Or at least, that’s what they tried to do to jim kirk.  and god fucking bless chris pine for being able to make facial expressions, because i firmly believe if pretty much almost anyone else had played Jim Kirk as written by JJ Abrams, that’s exactly what he would have been.
But because of chris pine’s acting, instead, most of the AOS fandom and I realized/decided that this “womanizing” version of jim kirk actually really really hates himself so much, most likely for trauma reasons. 
we took that shit and ran with it and never really stopped.
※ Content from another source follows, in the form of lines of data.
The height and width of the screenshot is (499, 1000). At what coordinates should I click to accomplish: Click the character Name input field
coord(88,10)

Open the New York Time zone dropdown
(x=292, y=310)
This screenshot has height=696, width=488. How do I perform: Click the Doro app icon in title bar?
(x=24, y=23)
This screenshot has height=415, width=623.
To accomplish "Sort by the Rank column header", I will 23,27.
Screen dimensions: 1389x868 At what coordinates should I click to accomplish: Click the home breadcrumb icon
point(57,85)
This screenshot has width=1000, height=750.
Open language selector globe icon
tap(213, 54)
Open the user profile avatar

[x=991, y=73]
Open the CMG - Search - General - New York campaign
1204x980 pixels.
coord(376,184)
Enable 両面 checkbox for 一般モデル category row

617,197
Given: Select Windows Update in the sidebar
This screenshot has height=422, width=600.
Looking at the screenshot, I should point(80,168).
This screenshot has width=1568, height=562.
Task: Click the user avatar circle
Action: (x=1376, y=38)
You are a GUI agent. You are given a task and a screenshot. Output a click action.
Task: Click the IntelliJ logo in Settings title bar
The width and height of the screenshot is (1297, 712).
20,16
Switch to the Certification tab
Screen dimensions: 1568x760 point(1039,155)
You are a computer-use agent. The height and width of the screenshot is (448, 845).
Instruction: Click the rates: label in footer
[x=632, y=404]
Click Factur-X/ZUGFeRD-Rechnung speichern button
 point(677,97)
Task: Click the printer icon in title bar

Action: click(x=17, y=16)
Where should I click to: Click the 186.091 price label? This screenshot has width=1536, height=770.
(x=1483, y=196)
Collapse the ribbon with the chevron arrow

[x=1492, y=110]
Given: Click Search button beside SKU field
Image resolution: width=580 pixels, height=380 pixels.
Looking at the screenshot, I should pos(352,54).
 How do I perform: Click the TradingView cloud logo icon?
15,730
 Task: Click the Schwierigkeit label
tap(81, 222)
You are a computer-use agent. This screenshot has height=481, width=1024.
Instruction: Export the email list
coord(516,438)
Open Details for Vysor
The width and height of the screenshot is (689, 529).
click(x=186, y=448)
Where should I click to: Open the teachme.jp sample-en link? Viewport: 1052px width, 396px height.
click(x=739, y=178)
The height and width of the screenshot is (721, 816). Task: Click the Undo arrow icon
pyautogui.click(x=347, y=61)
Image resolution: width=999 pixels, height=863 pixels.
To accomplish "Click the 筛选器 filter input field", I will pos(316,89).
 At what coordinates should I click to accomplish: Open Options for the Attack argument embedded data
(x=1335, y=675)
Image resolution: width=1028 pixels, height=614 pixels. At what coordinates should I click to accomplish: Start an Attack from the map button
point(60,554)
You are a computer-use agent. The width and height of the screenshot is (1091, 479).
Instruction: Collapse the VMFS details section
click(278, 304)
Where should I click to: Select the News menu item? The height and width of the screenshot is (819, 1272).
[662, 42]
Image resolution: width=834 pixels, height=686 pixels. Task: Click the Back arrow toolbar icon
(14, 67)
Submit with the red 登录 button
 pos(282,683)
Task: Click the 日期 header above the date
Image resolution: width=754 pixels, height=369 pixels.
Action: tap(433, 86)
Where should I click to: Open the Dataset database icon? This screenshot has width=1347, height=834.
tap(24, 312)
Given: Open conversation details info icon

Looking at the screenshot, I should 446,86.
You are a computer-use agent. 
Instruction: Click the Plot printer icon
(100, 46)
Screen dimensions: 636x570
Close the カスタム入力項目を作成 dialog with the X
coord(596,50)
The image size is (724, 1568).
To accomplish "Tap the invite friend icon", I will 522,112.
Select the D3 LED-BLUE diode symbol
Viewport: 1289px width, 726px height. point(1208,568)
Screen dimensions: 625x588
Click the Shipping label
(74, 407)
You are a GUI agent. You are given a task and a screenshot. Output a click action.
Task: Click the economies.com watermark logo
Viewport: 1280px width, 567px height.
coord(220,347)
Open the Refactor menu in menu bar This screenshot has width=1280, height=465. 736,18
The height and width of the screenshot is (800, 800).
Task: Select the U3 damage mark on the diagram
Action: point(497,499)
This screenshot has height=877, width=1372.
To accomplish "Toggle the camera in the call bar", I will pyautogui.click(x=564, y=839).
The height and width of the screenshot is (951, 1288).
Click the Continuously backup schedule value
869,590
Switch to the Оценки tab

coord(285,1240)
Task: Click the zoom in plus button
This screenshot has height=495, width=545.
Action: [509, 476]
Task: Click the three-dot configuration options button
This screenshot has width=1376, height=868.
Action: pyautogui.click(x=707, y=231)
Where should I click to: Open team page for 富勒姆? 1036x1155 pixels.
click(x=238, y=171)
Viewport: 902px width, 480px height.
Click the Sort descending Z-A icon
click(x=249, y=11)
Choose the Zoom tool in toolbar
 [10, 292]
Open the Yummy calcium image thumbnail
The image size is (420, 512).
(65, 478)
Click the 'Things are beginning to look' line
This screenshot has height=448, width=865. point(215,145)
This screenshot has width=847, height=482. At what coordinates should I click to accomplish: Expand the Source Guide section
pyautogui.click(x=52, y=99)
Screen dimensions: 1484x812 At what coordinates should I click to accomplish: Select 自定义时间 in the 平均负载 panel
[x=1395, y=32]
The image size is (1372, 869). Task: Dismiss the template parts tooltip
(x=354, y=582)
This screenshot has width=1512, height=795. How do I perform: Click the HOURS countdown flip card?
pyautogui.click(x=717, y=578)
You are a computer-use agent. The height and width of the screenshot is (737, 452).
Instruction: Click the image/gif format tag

zachary quinto is also like god tier casting.  unfortunately the writers for the first two movies mostly gave him Anger as a primary motivator, which like, is not exactly how I would interpret Spock at all, but quinto played this Angry Spock so so well.
ZOE SALDANA PLAYS THE LIGHT OF MY LIFE, NYOTA UHURA, PERFECTLY AND THAT’S ALL I’LL HEAR ON THE MATTER.
john cho should be cast in everything ever he’s amazing and I love seeing him.  this man has the range. hikaru sulu is the backbone of this fucking ship.  this man wins the big damn hero award every single movie. 
i still miss living in the same world as anton yelchin. i really, really do.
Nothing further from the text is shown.